Records drawn from a dataset:
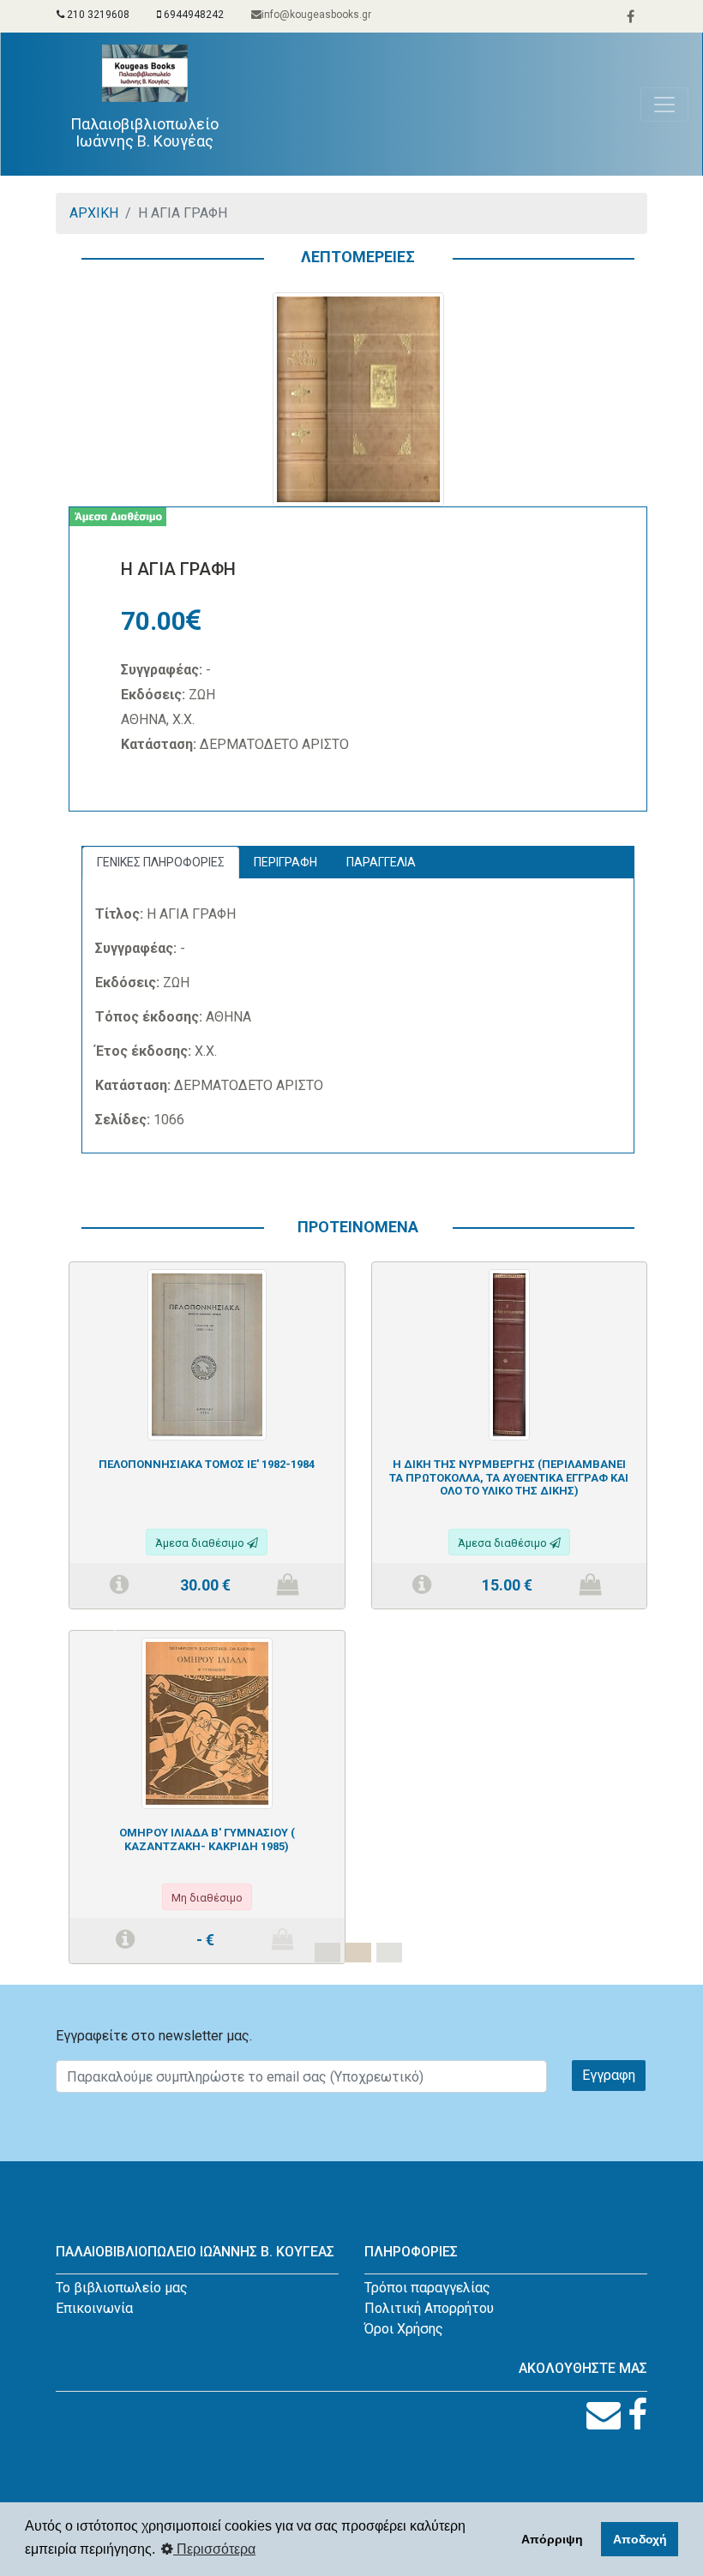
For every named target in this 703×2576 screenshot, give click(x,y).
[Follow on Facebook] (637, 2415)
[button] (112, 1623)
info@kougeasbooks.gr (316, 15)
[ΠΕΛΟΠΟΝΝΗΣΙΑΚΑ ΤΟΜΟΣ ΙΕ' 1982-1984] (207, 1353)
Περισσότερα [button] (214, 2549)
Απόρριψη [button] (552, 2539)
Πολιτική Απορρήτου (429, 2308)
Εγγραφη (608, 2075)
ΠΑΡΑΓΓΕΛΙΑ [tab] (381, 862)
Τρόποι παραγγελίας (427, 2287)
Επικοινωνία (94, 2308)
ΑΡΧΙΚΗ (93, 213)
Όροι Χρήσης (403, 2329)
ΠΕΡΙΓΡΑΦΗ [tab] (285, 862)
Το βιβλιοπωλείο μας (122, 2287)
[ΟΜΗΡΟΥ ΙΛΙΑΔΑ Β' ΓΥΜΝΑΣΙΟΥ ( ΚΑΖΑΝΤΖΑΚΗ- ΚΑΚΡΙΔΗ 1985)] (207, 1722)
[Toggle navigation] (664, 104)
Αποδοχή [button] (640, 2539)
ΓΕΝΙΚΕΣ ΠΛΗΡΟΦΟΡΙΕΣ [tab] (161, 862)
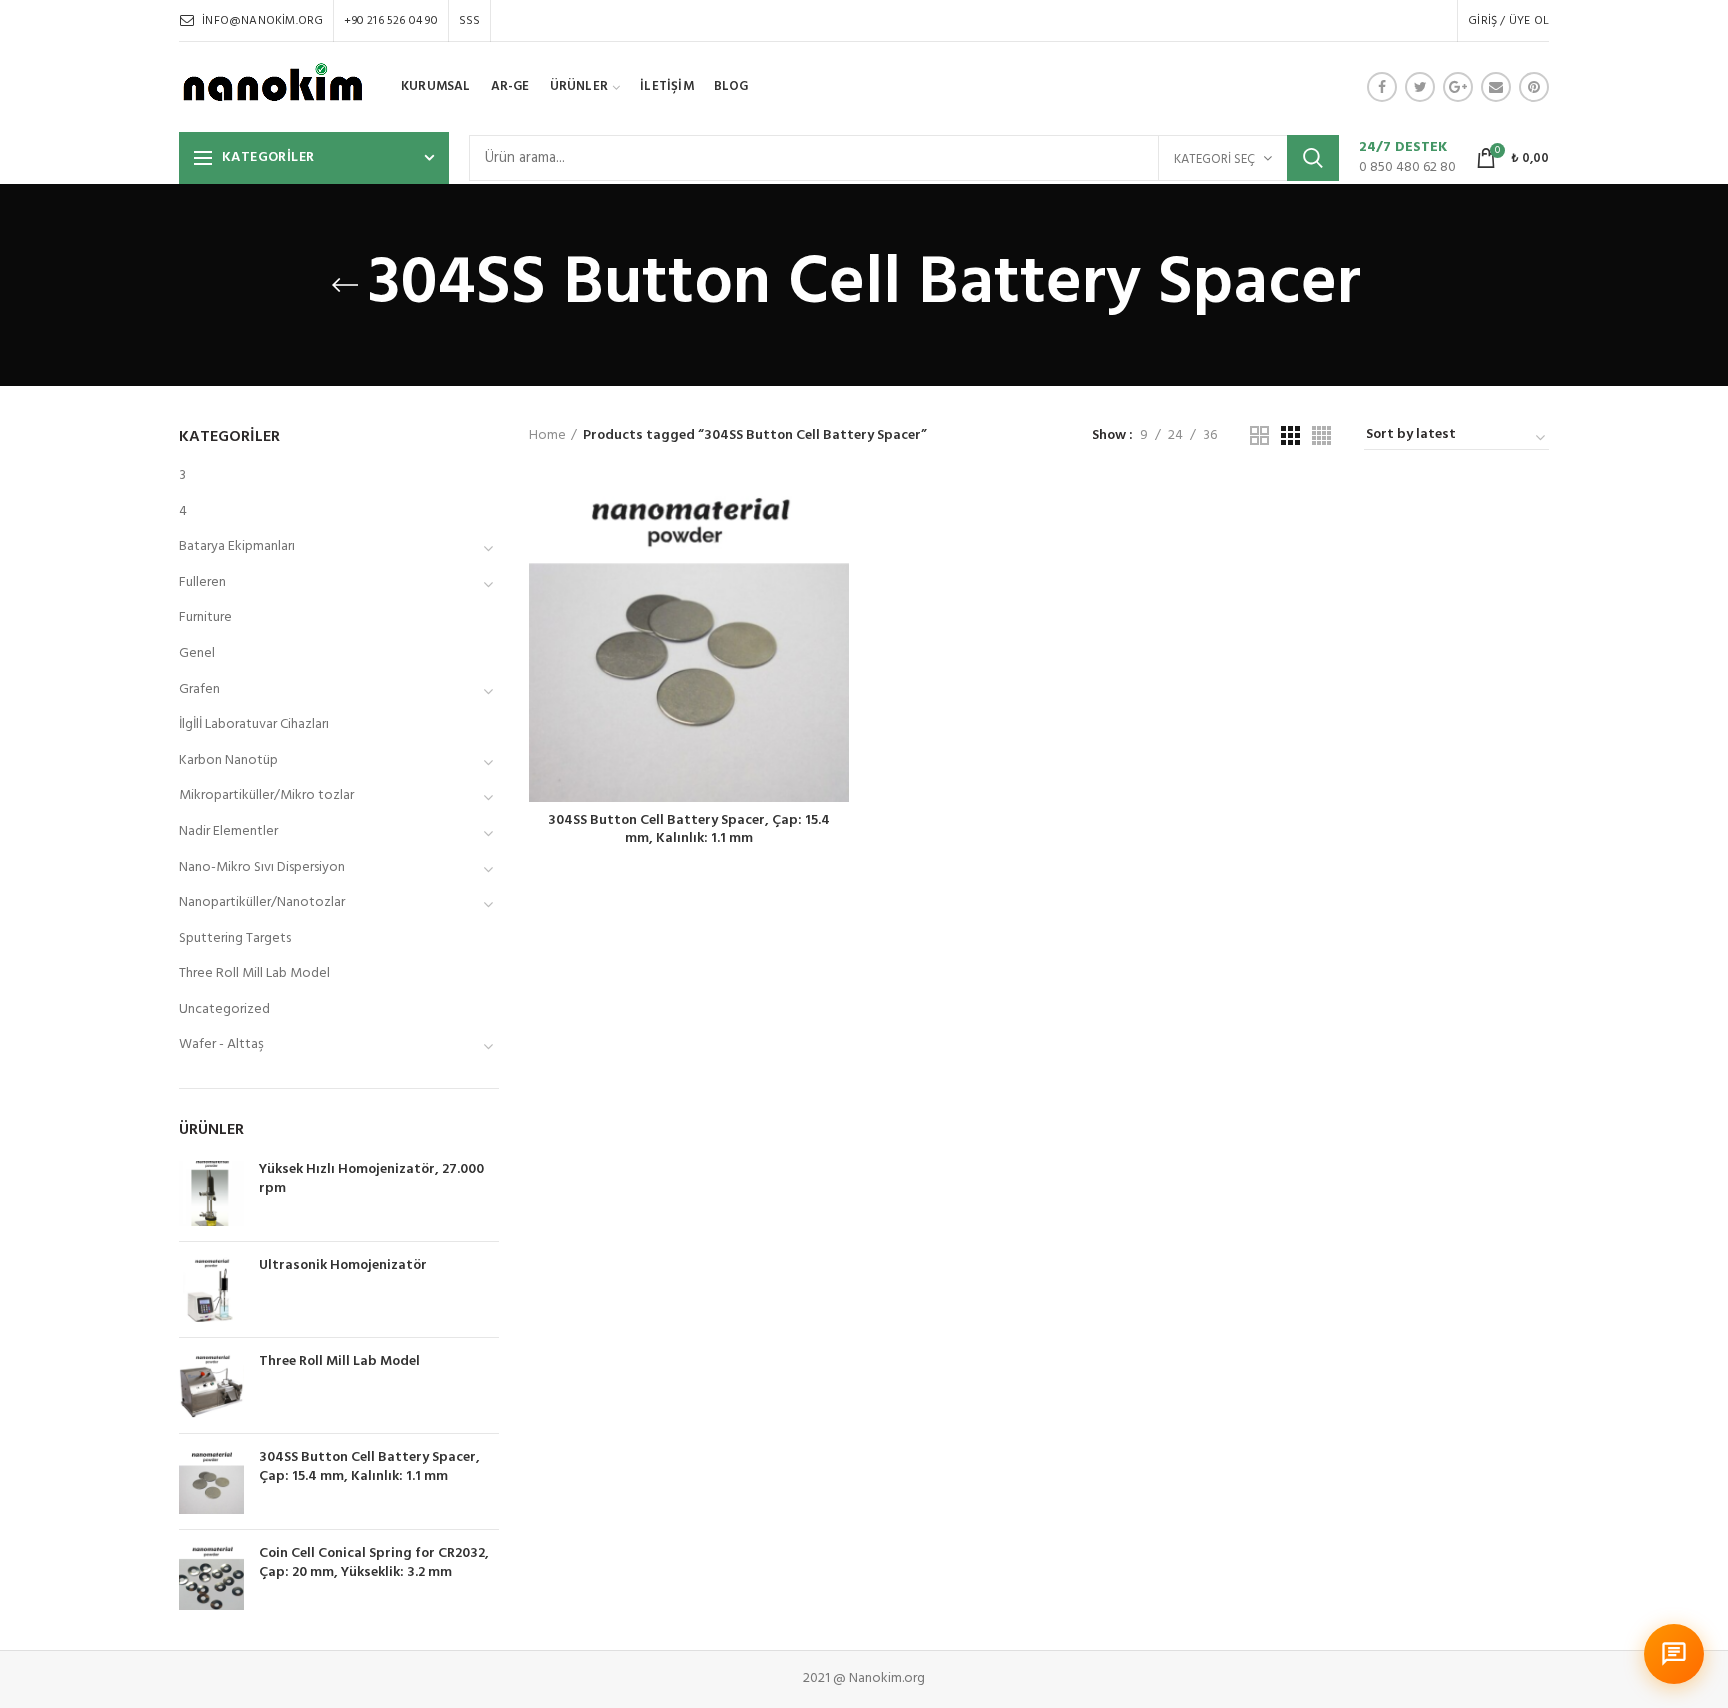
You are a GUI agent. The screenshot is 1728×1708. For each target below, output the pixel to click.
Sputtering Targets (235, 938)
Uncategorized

Problem description: Copy nothing but the lines from the top of the data down to the line containing "Περισσότερα [button] (214, 2549)", and leave the pictures out.

Finished task:
For every named target in this 703×2576 screenshot, give click(x,y).
[Follow on Facebook] (637, 2415)
[button] (112, 1623)
info@kougeasbooks.gr (316, 15)
[ΠΕΛΟΠΟΝΝΗΣΙΑΚΑ ΤΟΜΟΣ ΙΕ' 1982-1984] (207, 1353)
Περισσότερα [button] (214, 2549)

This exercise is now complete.